Many parents assume that the only car seat option for newborns is the infant-only car seat carrier. These car seats only face the rear of the vehicle. Some infant car seats have a weight limit of 22 lbs, but most new models available today have a weight limit of 30 lbs or more. Most infant-only car seats feature a stay-in-car base that makes it easy to carry a baby around in the car seat while outside the vehicle.
Often, infant-only car seats are sold as part of a travel system, with a stroller.
While an infant-only car seat is a good choice for a newborn, it is not the only choice. Convertible car seats are available that will accommodate a baby from 5 lbs to 40 pounds or more rear-facing, and then can be turned to use forward-facing to 40 lbs or more.
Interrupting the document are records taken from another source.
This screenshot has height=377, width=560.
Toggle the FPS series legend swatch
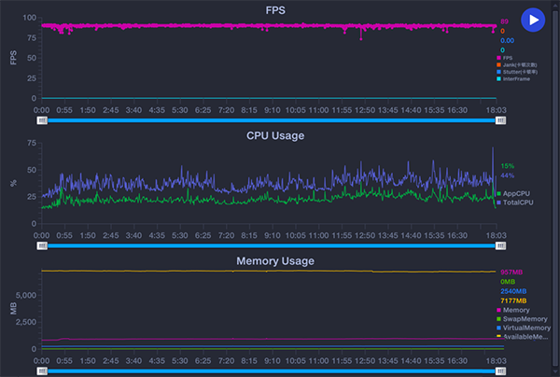pyautogui.click(x=498, y=57)
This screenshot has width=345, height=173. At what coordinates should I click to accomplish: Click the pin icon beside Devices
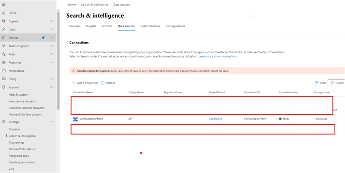point(43,38)
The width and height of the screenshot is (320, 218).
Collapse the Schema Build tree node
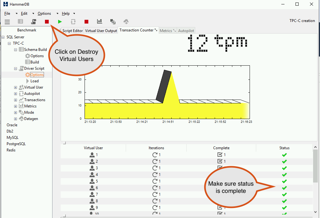[15, 50]
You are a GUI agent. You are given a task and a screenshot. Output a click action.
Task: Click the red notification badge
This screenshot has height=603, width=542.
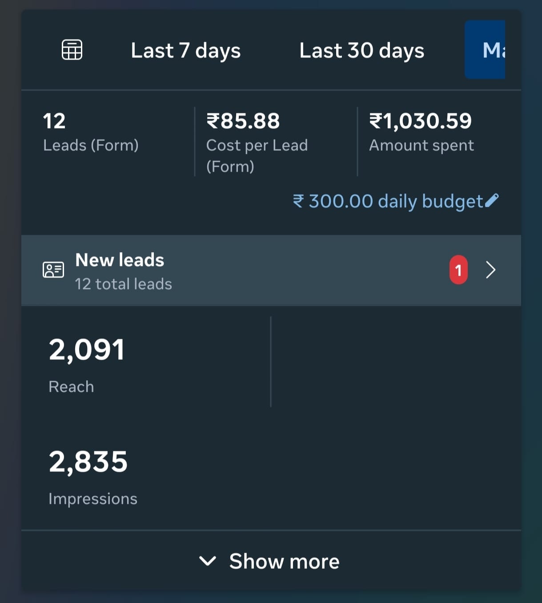[x=458, y=270]
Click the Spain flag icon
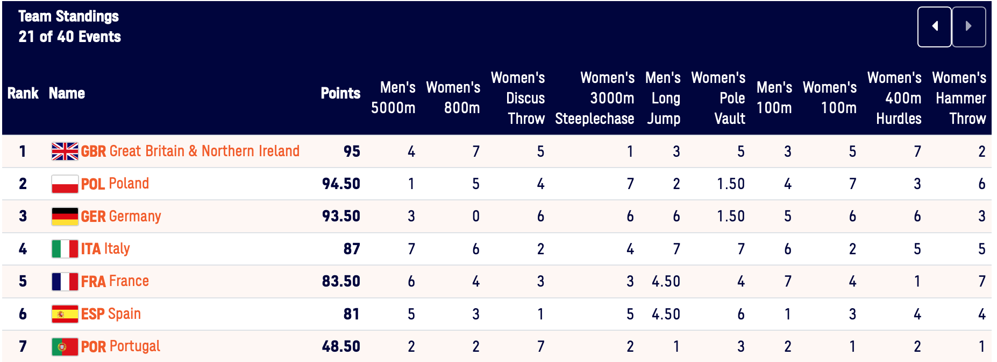Image resolution: width=997 pixels, height=362 pixels. coord(65,314)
Each car seat's weight limits are posted on the car seat side labels and in the instruction manual, so you can easily find out whether a convertible car seat would be suitable for your baby. Convertible car seats are larger, so it may be difficult to find a good fit if your baby is on the small side. However, many average to larger newborns can fit in a convertible car seat and be perfectly safe. If your baby fits a larger car seat, it is OK to use a convertible car seat instead of buying an infant-only car seat and then moving to a convertible car seat when the infant seat is outgrown.
All-in-one car seats, or 3-in-1 car seats, are also an appropriate choice as long as one of the modes is rear-facing.
If the convertible car seat has newborn padding, be sure to check the instructions to see when and how it should be used. While the padding pieces can be very helpful for creating a nice fit for a newborn, and may actually be required for the smallest end of the weight range for the car seat, there are usually weight limits for those pieces.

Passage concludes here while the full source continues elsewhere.